● **Data supplied**:
_____
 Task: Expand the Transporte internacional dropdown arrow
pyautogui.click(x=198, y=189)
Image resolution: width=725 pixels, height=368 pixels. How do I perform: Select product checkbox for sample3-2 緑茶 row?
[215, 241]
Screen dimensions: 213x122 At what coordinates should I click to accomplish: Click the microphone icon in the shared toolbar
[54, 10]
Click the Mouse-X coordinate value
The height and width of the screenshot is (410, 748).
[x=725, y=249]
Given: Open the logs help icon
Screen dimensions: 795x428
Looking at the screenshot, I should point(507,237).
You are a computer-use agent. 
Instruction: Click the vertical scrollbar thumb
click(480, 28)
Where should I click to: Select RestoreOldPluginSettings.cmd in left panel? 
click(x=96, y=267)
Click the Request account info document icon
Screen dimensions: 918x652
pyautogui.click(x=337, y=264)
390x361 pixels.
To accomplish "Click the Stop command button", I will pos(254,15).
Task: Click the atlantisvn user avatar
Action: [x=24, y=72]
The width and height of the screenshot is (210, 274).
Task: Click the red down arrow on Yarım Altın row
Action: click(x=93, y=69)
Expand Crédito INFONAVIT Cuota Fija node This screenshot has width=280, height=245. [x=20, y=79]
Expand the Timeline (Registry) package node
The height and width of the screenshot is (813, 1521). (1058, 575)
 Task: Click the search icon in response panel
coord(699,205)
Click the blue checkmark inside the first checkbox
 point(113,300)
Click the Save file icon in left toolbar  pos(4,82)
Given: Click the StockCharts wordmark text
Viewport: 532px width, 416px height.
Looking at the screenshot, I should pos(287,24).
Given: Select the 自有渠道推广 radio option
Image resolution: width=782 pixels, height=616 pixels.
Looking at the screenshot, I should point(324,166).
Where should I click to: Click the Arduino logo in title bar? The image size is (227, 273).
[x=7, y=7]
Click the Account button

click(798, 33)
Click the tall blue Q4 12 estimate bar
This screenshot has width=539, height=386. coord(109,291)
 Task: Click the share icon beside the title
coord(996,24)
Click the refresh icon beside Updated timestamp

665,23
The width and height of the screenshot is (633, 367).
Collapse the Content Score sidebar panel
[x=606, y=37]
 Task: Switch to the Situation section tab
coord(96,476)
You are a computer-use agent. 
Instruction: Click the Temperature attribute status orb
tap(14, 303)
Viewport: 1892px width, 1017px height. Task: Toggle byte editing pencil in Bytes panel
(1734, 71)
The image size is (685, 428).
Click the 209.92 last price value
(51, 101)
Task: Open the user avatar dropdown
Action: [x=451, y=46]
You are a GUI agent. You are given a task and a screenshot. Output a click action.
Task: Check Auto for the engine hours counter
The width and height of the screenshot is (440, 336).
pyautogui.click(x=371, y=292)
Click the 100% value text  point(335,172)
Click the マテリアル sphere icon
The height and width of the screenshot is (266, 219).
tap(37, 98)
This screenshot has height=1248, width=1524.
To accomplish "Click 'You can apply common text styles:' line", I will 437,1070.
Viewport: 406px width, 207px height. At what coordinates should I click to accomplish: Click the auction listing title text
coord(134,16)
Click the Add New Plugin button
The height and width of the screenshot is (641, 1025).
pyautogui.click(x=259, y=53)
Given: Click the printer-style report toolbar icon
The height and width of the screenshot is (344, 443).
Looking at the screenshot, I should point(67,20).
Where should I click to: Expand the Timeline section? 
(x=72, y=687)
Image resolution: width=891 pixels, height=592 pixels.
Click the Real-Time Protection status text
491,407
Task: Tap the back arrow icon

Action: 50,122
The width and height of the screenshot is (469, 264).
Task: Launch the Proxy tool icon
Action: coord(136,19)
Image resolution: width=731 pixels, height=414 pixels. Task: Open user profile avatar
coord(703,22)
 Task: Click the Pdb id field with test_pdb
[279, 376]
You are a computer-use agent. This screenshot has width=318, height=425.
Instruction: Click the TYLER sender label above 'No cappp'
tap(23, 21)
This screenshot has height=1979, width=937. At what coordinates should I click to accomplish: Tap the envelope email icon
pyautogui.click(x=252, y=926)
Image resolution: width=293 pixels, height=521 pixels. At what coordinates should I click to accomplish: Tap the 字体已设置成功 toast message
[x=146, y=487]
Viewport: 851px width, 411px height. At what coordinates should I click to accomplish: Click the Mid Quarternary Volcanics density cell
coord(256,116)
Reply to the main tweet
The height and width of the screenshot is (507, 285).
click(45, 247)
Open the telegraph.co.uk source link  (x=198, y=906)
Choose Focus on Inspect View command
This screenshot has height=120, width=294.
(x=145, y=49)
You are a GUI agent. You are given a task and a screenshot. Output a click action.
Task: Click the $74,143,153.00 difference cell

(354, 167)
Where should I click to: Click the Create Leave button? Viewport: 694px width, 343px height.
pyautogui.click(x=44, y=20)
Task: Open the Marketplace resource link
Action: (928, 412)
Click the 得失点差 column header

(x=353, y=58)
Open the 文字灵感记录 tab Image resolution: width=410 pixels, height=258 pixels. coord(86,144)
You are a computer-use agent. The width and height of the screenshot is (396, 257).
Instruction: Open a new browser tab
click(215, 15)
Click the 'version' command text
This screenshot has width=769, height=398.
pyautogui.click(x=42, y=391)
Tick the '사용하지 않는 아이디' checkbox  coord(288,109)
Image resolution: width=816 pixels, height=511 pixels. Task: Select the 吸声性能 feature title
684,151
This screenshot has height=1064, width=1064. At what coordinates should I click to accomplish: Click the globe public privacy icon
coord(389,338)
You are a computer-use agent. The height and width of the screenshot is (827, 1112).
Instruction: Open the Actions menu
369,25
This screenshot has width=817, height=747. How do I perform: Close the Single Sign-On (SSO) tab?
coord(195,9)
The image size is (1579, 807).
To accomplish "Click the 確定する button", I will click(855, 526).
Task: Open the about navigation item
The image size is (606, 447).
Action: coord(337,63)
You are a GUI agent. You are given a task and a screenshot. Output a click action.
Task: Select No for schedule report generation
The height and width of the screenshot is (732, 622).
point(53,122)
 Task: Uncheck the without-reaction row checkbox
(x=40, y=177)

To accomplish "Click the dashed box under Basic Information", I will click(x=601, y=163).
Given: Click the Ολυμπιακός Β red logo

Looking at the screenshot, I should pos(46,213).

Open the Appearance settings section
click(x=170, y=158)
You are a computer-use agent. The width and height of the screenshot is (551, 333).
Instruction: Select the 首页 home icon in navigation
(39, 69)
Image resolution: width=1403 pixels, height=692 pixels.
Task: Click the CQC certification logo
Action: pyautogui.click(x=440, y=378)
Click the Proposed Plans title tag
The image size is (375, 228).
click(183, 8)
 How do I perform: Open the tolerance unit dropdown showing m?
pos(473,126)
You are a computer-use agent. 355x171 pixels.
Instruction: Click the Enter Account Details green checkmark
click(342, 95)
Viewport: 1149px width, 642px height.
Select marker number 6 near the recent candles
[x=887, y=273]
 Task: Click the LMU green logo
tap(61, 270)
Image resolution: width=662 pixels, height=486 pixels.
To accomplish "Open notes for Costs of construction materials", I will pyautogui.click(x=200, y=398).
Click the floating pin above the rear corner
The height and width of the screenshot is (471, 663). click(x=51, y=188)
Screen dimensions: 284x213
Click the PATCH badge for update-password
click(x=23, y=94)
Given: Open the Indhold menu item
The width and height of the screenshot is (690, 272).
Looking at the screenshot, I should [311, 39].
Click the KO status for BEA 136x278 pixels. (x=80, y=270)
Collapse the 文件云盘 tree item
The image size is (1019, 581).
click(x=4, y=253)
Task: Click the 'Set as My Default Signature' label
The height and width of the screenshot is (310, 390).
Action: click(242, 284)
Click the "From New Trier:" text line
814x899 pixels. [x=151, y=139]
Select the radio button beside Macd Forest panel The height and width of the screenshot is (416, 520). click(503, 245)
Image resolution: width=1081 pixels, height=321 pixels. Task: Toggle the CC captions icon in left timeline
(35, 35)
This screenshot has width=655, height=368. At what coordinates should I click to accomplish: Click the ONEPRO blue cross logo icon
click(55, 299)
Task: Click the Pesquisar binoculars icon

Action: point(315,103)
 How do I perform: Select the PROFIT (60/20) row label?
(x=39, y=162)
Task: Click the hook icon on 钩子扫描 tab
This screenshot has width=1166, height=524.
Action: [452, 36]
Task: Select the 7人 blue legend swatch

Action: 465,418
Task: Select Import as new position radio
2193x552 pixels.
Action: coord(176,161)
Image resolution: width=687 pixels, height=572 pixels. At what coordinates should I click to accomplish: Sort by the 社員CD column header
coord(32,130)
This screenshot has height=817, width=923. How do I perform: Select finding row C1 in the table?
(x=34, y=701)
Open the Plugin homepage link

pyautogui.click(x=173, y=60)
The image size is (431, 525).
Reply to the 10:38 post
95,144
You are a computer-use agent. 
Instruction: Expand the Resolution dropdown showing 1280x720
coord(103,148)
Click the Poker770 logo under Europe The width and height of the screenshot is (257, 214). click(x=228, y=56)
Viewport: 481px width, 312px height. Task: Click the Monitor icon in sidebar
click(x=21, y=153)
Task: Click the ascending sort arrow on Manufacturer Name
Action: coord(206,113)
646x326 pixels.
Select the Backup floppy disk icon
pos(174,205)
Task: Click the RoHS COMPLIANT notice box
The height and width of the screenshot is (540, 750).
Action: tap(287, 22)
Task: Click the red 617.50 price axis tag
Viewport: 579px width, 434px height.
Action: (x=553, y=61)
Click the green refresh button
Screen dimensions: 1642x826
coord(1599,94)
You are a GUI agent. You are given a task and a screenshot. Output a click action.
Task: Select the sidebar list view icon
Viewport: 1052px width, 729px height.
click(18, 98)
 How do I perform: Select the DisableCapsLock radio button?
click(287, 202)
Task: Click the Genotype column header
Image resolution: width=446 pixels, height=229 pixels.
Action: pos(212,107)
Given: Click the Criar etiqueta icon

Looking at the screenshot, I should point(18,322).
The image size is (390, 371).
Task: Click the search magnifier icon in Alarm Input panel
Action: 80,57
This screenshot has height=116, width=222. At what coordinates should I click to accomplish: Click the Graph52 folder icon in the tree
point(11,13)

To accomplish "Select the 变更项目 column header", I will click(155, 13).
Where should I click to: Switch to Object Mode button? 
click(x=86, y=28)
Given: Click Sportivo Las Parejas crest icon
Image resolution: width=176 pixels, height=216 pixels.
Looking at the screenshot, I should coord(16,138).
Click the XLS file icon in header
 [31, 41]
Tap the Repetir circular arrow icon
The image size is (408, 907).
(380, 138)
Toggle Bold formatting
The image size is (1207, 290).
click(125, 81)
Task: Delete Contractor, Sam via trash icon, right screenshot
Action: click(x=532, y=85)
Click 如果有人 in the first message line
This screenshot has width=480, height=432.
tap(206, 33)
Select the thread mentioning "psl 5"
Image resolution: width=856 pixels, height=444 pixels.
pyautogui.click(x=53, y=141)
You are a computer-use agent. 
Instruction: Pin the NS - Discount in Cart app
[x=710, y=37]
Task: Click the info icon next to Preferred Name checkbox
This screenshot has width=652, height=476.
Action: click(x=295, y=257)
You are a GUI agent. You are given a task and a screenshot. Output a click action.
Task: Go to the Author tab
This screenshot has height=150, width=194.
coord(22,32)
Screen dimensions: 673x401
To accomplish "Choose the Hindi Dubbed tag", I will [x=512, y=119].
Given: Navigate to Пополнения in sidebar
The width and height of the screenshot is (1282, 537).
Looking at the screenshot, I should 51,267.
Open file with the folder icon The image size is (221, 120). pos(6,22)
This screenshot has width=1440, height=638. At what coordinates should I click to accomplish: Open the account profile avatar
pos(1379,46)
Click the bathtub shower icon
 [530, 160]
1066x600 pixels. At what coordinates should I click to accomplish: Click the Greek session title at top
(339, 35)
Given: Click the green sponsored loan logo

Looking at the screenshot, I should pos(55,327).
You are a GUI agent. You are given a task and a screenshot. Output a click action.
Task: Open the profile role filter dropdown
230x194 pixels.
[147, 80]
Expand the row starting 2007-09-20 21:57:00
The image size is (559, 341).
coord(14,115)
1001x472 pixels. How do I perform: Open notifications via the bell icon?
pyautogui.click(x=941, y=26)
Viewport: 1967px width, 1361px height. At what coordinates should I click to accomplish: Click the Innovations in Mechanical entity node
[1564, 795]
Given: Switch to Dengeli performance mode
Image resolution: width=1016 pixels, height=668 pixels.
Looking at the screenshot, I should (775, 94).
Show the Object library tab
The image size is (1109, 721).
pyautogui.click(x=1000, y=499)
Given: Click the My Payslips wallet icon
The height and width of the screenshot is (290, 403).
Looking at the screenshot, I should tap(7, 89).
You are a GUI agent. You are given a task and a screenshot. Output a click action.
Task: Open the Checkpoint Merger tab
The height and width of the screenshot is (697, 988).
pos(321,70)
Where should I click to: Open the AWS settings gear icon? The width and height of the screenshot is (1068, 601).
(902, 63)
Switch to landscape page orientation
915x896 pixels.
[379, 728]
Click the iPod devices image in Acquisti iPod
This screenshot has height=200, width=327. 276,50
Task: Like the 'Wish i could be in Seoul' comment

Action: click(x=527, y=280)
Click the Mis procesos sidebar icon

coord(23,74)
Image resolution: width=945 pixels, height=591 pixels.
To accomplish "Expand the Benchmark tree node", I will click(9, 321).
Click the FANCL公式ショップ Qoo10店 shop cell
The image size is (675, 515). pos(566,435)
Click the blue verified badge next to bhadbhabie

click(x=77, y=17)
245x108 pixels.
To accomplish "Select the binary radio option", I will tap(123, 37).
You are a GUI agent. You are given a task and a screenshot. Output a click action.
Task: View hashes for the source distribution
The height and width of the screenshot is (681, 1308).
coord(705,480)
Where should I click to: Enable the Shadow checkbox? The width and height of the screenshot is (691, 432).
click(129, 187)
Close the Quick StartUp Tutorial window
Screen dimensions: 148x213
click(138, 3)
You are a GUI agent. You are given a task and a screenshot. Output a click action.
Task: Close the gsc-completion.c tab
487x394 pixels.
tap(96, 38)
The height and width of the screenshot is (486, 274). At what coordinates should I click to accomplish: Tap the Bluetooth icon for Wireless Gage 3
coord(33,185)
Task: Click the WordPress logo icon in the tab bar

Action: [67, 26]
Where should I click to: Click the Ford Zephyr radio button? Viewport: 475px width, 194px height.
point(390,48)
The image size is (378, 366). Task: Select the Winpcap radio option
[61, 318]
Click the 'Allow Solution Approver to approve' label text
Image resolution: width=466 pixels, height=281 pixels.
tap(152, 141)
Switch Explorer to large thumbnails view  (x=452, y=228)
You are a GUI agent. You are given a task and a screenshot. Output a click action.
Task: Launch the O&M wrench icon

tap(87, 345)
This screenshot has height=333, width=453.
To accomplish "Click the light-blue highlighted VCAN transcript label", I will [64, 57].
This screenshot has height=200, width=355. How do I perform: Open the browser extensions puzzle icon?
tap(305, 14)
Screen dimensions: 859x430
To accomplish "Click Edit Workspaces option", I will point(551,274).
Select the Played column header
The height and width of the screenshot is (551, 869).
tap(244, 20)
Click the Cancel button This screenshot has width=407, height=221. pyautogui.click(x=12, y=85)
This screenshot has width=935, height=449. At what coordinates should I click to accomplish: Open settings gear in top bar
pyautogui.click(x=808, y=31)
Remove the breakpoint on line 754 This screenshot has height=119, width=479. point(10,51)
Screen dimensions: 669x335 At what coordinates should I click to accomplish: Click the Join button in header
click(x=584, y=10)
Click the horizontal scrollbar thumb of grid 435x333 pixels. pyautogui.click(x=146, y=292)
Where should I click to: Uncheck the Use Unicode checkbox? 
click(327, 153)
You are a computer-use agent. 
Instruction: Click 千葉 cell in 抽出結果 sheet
_____
● **What to do**: Copy out all lines above that include the string "report".

● **Solution for this task**:
Given: Click the printer-style report toolbar icon
Task: Select No for schedule report generation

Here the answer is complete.